**Task statement**
Each line of the records is to be returned verbatim, with the images omitted.

(Stored data)

____________

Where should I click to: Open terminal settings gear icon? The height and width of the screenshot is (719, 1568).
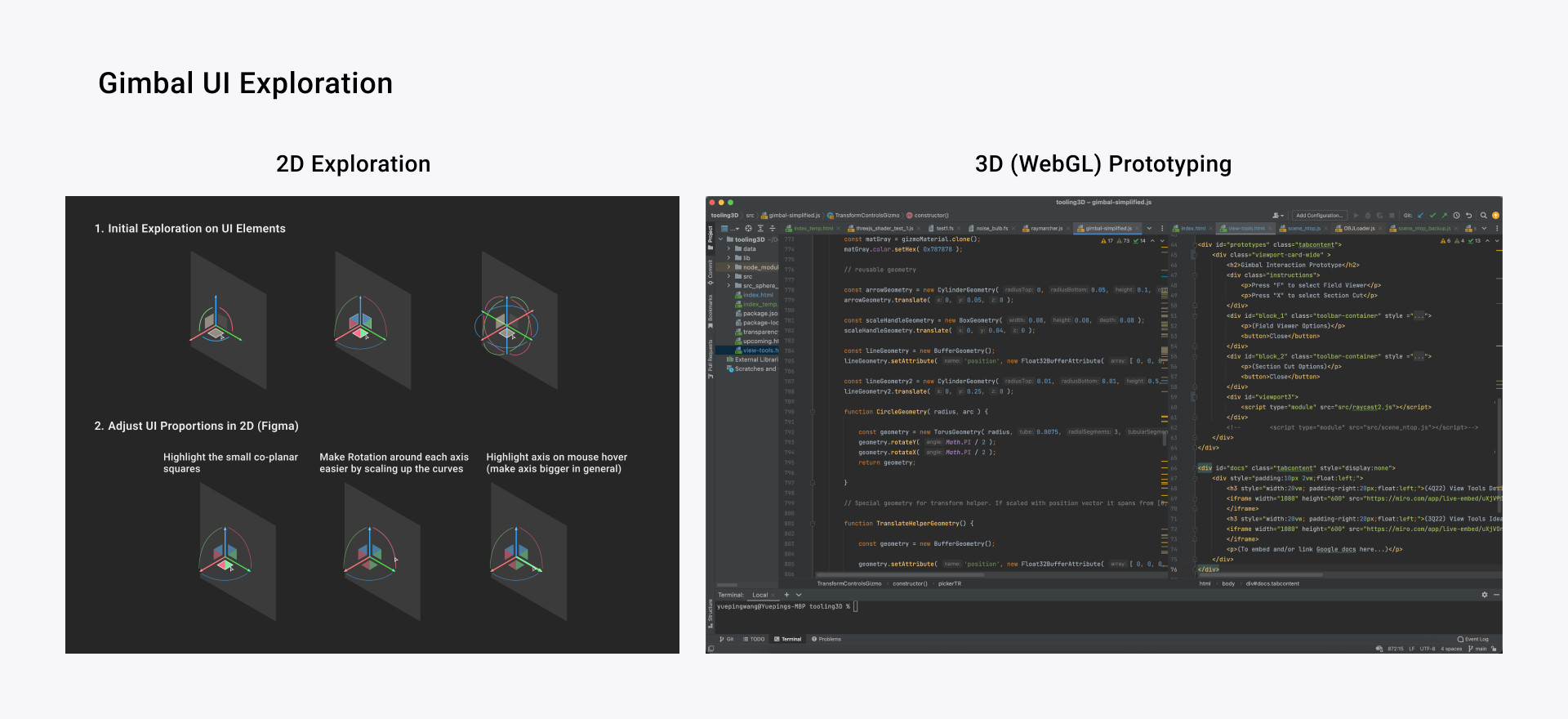pyautogui.click(x=1484, y=595)
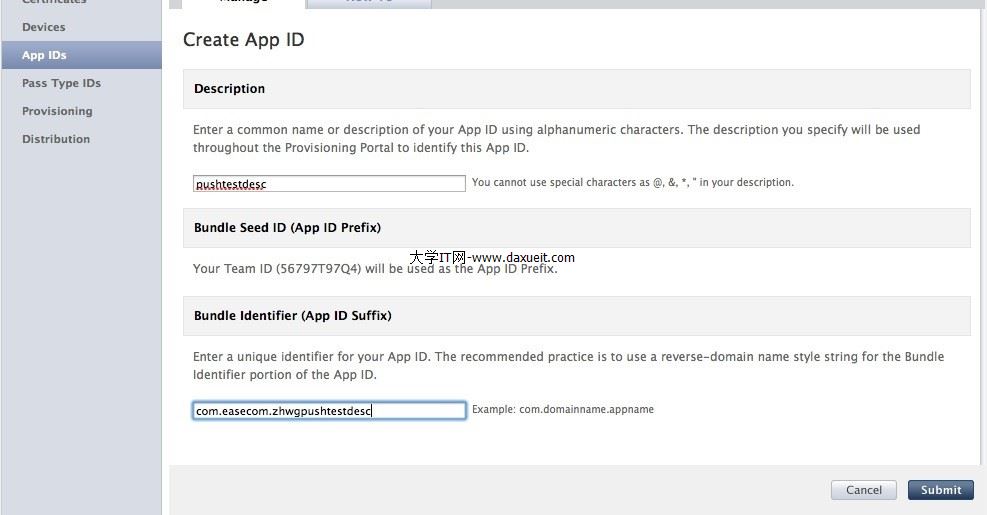Image resolution: width=987 pixels, height=515 pixels.
Task: Navigate to Distribution in the sidebar
Action: click(56, 139)

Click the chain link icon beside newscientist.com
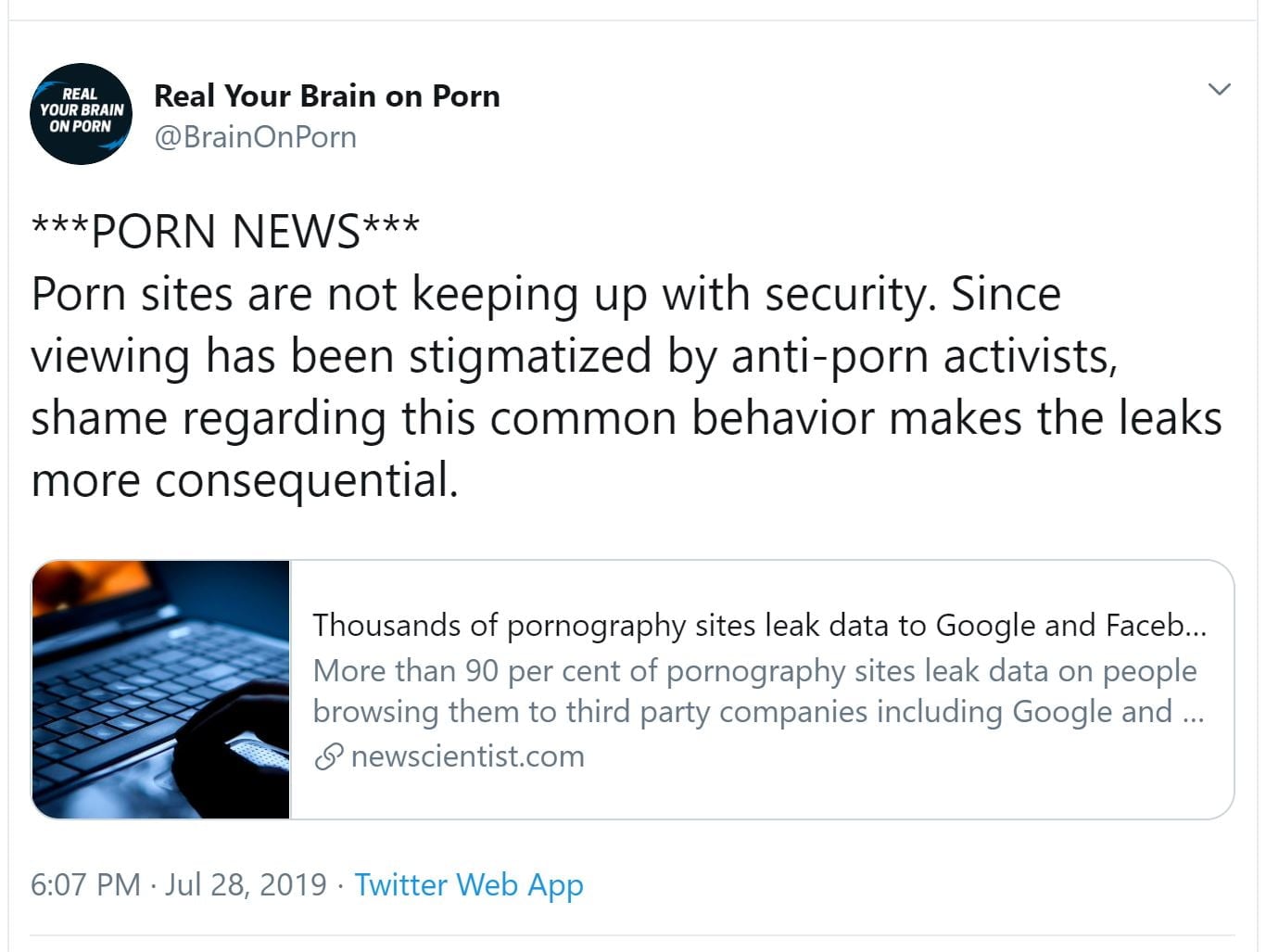tap(328, 756)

____________

**Answer to the problem**
Where should I click to: Open terminal settings gear icon? The height and width of the screenshot is (719, 1568).
pyautogui.click(x=1484, y=595)
Image resolution: width=987 pixels, height=515 pixels.
Task: Navigate to Distribution in the sidebar
Action: click(56, 139)

Click the chain link icon beside newscientist.com
tap(328, 756)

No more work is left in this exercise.